Of course there is the problem of `escaping' the single quote character itself to the shell. This is done by using the backslash `\' character. The backslash is also used to escape the `!' (exclamation mark) of the history mechanism.

	active12% echo \´\!
	´!
	active12%

In general:

\c escapes the single character c following the `backslash'

´cde´ escapes cde between the pair of single quotes

"string" protects string, but allows, for instance, the value of variables (such as TERM) to be substituted.

Filename expansion

For shorthand purposes it is often useful to refer to filenames using a set of metacharacters known as wild card characters: * and ?

The * matches any sequence of zero or more characters -- so to list all files beginning with `ch':

	active12% ls ch*
	ch1 ch1.1 ch2 ch4.2 chapter4 chi
	active12%

The ? character matches any single character:

	active12% ls ch?
	ch1 ch2 chi
	active12%

Another pattern matching mechanism is the use of square brackets: [string]. Any one of the characters string in the square brackets will be matched:

	active12% ls ch[23]
	ch2
	active12%

A range of consecutive letters or digits can also be specified, as in:

	active12% ls ch[1-4].[1-4]
	ch1.1 ch4.2
	active12%

Commands

The shell acts as a user interface, executing commands passed to it from the screen or from a file. Most commands are executed via a process known as forking . When a user issues a command, the shell creates a new process to run the program. After forking the new process, and executing the program, the shell has to pass the options and arguments to it.

Linux command syntax

The Linux command structure looks like this:

	command arguments

There are typically two kinds of arguments: options, and a file name or list of file names.
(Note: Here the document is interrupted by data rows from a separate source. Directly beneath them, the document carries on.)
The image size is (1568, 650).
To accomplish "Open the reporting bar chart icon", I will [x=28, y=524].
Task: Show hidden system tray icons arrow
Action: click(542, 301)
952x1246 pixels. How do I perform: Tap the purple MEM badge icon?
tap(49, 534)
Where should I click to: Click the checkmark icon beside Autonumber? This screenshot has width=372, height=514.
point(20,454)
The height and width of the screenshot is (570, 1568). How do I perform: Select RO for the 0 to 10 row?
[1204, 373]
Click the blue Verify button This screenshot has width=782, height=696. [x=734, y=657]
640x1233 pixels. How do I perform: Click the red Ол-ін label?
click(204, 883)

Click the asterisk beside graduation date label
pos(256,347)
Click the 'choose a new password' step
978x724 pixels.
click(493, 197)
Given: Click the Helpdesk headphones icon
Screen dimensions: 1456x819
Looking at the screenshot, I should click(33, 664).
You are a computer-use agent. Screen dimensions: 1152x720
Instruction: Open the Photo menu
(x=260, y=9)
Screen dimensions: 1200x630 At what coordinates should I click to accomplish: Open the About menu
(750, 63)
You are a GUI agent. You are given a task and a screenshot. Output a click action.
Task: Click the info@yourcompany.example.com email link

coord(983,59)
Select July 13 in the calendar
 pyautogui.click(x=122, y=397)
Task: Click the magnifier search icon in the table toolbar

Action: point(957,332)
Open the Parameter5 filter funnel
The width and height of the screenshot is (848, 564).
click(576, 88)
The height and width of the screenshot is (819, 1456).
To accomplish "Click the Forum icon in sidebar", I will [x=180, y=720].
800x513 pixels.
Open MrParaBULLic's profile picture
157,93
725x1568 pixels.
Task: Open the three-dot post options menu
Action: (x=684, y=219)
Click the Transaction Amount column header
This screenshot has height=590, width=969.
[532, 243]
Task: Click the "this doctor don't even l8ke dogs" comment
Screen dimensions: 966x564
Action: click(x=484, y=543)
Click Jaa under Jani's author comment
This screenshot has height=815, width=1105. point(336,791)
The option (also known as a flag or flag argument ) usually follows the command and is separated from it by a blank. The convention is that the option is preceded by a hyphen (`-') commonly called `minus'. Thus ls with the minus l option, will provide the long listing of files in the current directory.

	ls -l

The way commands deal with options is not uniform. For instance, some commands require that multiple options are grouped together with just one hyphen

	command -abc

while others expect each option to be preceded by a hyphen:

	command -a -b -c

The man pages will describe which commands take which options.

Command grouping

Multiple commands may be strung together on a single line by separating them with semicolons; the shell executes the commands one after the other, displaying its prompt when the last command terminates.

	cd News; ls

This will change to a new working directory, News, and list its contents.

There is another way of command grouping, and that is to include the command list within brackets:

	(cd News; ls)

The contents of the directory News are listed, but the working directory of the invoking shell is not changed. What happens is that a new shell is forked which executes the commands in parenthesis.

Command aliases

The C-Shell has simple string substitution facilities that can provide a kind of shorthand. Called aliasing it can be used to provide short names for commands, to provide default arguments, and to define new short commands out of one or more other commands. An alias can be set from the command line, but it is more usual (and more convenient) for aliases to be placed in the .cshrc file. This way, your aliases will be set up each time you log in.

For instance, you may regularly search through your directory tree looking for files not accessed for more than two weeks, and then compressing them, thus keeping your file space within your quota limit. The command:

	find ~ -type f -atime +14 -exec gzip {} \;

would do it (Note the `\' escaping the `;'). To save time, though, it would be easier to alias that long command to something more memorable and quicker to type. So, the line

	alias squash 'find ~ -type f -atime +14 -exec gzip {} \;'

in your .cshrc file means that in future, you need only issue

	squash

Note the quotes (` `) surrounding the entire find command: this ensures that it is passed whole to the shell without any of the metacharacters being interpreted by the shell.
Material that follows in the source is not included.